Structured Jewish texts and metadata exported from Sefaria's database.
Other
255 stars 165 forks source link

ERROR FOUND in Malachi, Lamentations, Ecclesiastes.json texts #12

Open TorahBibleCodes opened 5 years ago

TorahBibleCodes commented 5 years ago

Hi,

We are developing TorahBibleCodes Equidistant Letter Sequences (ELS) Search Software based upon the Tanach texts that you have provided: https://github.com/TorahBibleCodes/TorahBibleCodes

We have forked your texts, and have found an error because of unnecessary HTML tags included in the JSON Hebrew Text of Malachi on last line here:

https://github.com/Sefaria/Sefaria-Export/blob/master/json/Tanakh/Prophets/Malachi/Hebrew/Tanach%20with%20Text%20Only.json

Here is copy of the line: "והשיב לב־אבות על־בנים ולב בנים על־אבותם פן־אבוא והכיתי את־הארץ חרם<br><small>[הנה אנכי שלח לכם את אליה הנביא לפני בוא יום יהוה הגדול והנורא]</small>"

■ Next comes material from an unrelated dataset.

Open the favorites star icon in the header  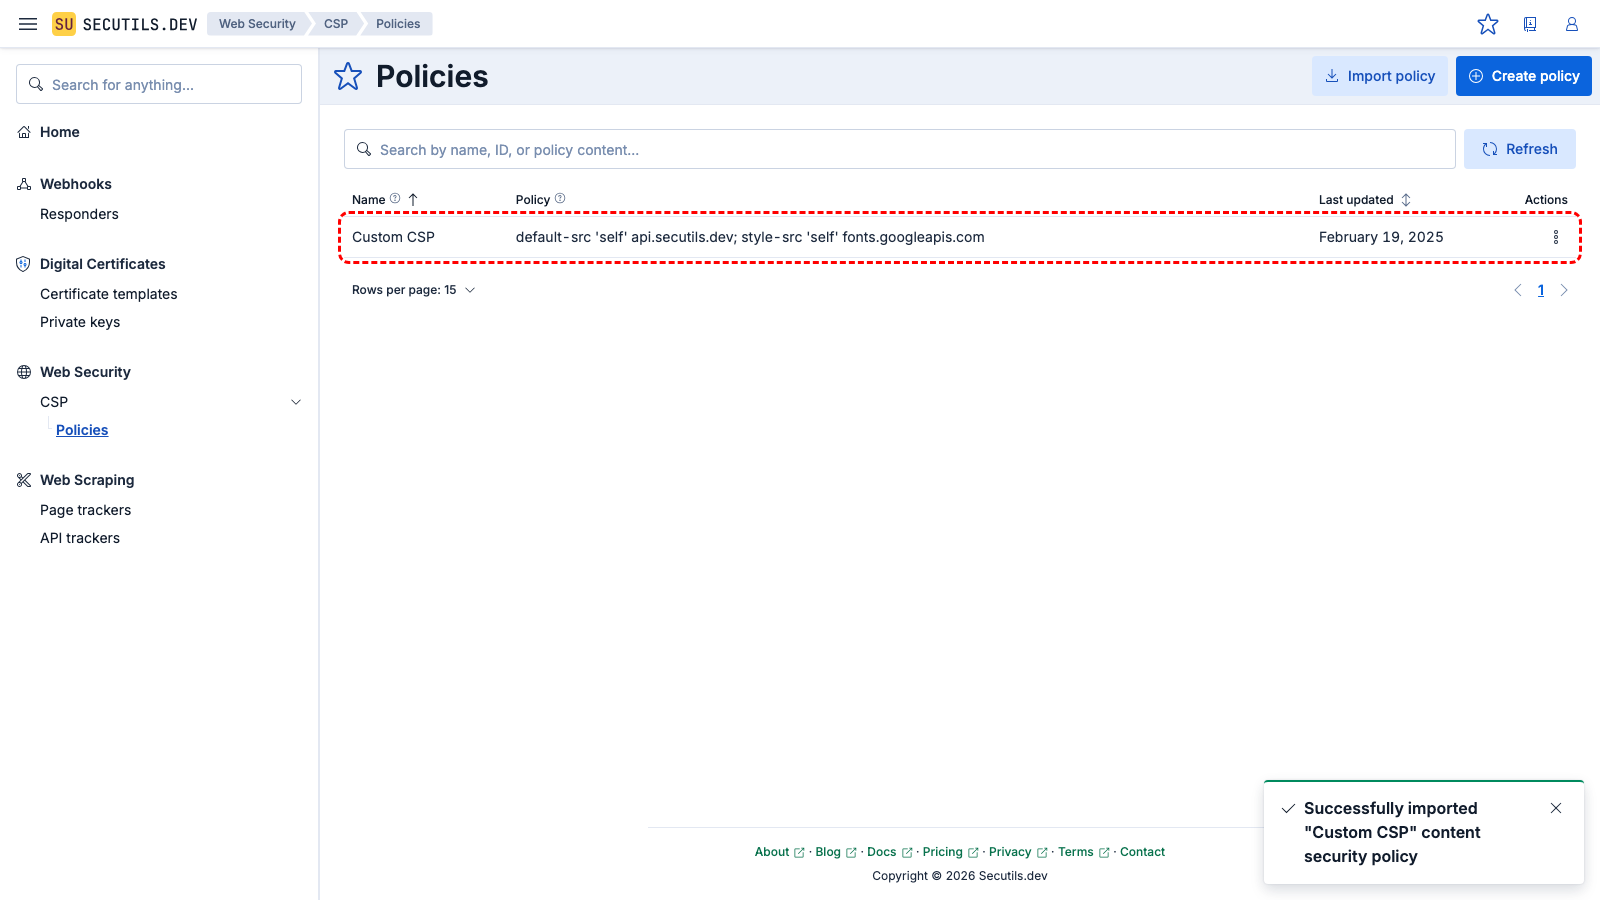point(1488,23)
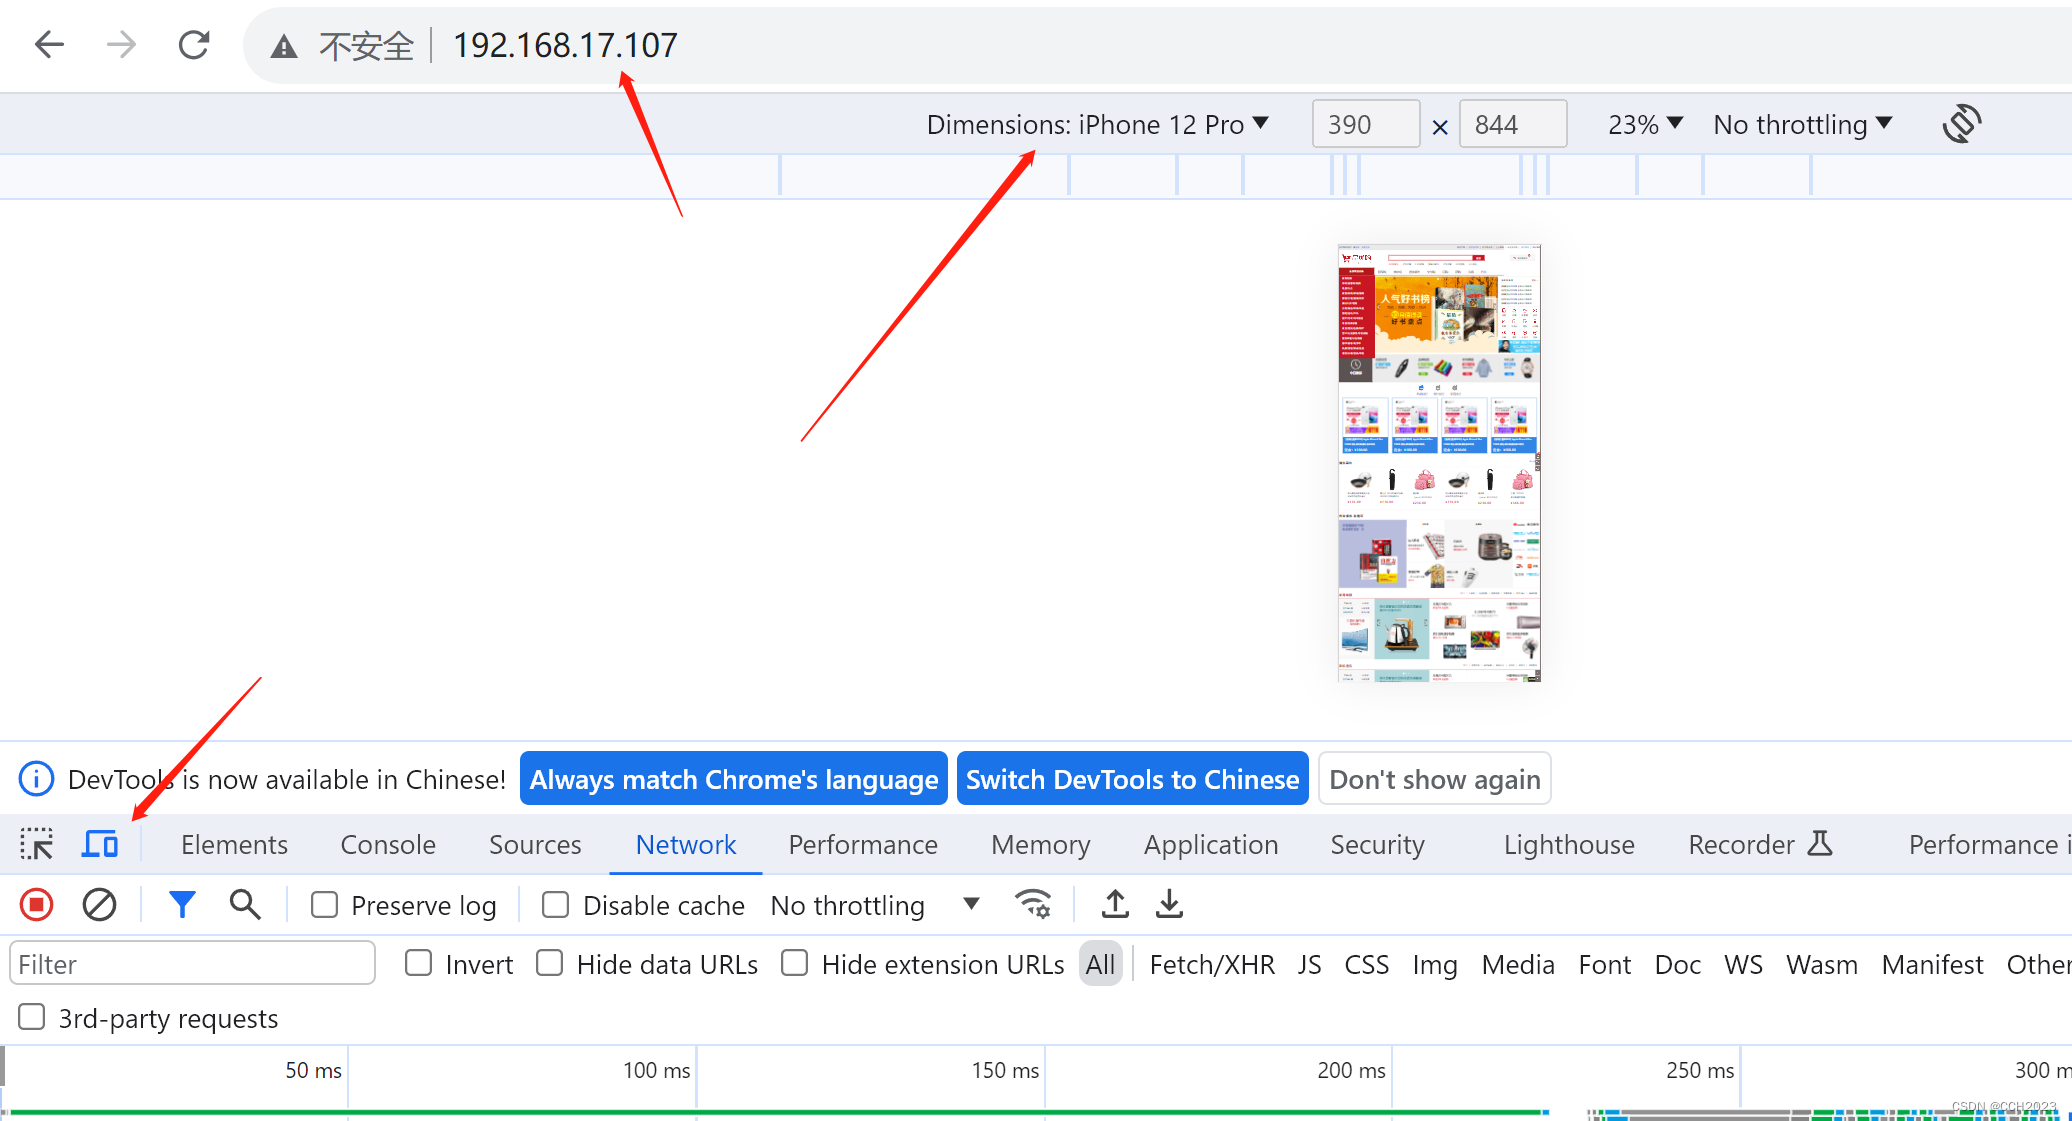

We will remove these on our local copy of your texts that are together with our program, but are concerned that those who choose to fork and/or clone your texts directly will encounter this error/bug when running our program using your texts until you are able to correct these errors.

Thank you.

TorahBibleCodes.com https://github.com/TorahBibleCodes

TorahBibleCodes commented 5 years ago

Upon checking the text, we see that you have added HTML tags to compensate for the verse that repeats in small letters. Perhaps there is a better way to do this that excludes HTML tags from the pure JSON such as just adding the verse that repeats as the last verse (even though it is not officially the last verse). We are going to have to remove this verse from our copy of the text since we need a program that includes only the official texts for ELS Search.

TorahBibleCodes commented 5 years ago

Same issue with the Book of Lamentations, the Book of Ecclesiastes, but strangely not with the Book of Isaiah which also contains the repeat of penultimate verse in small letters.